=== Section Start ===

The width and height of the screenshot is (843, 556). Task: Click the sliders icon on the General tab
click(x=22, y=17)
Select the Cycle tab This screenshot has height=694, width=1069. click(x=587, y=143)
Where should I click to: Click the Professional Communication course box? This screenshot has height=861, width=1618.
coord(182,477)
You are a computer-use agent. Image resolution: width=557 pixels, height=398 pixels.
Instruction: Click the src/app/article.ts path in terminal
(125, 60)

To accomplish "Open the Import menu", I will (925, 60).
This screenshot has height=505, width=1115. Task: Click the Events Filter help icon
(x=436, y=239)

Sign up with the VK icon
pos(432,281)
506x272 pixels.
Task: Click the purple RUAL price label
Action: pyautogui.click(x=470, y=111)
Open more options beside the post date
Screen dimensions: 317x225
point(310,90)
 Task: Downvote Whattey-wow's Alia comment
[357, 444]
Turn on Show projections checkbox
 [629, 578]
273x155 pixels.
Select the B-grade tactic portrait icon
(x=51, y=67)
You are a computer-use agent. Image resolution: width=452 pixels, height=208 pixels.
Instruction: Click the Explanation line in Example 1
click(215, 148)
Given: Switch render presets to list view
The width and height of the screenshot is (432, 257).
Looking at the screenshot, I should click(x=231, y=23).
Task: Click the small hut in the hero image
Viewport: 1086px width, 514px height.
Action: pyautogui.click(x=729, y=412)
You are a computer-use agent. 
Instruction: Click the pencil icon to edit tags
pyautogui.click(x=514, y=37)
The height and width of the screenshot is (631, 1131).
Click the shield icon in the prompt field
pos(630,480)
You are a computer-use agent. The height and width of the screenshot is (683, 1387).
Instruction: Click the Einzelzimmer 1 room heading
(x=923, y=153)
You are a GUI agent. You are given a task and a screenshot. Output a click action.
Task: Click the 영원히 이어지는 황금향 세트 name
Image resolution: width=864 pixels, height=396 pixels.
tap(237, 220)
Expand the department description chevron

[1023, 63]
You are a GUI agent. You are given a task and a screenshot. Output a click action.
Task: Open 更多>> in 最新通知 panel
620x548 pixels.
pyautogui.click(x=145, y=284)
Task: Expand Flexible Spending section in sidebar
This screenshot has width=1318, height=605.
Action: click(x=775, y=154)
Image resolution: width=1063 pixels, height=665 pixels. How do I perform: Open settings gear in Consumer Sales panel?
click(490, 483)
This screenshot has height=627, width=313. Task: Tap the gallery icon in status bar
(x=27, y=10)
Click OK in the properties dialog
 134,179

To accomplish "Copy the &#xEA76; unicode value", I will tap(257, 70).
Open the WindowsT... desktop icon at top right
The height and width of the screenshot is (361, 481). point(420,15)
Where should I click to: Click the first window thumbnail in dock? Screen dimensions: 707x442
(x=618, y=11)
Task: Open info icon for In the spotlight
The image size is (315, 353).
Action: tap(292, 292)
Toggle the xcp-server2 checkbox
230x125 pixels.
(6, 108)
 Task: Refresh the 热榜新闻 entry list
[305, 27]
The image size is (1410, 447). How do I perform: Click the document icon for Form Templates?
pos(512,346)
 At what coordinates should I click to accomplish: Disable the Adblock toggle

=== Section End ===

• _Exercise instructions_
How many lines of these entries contain the string "computer"? Reply with the number alone.

• _Response area_
4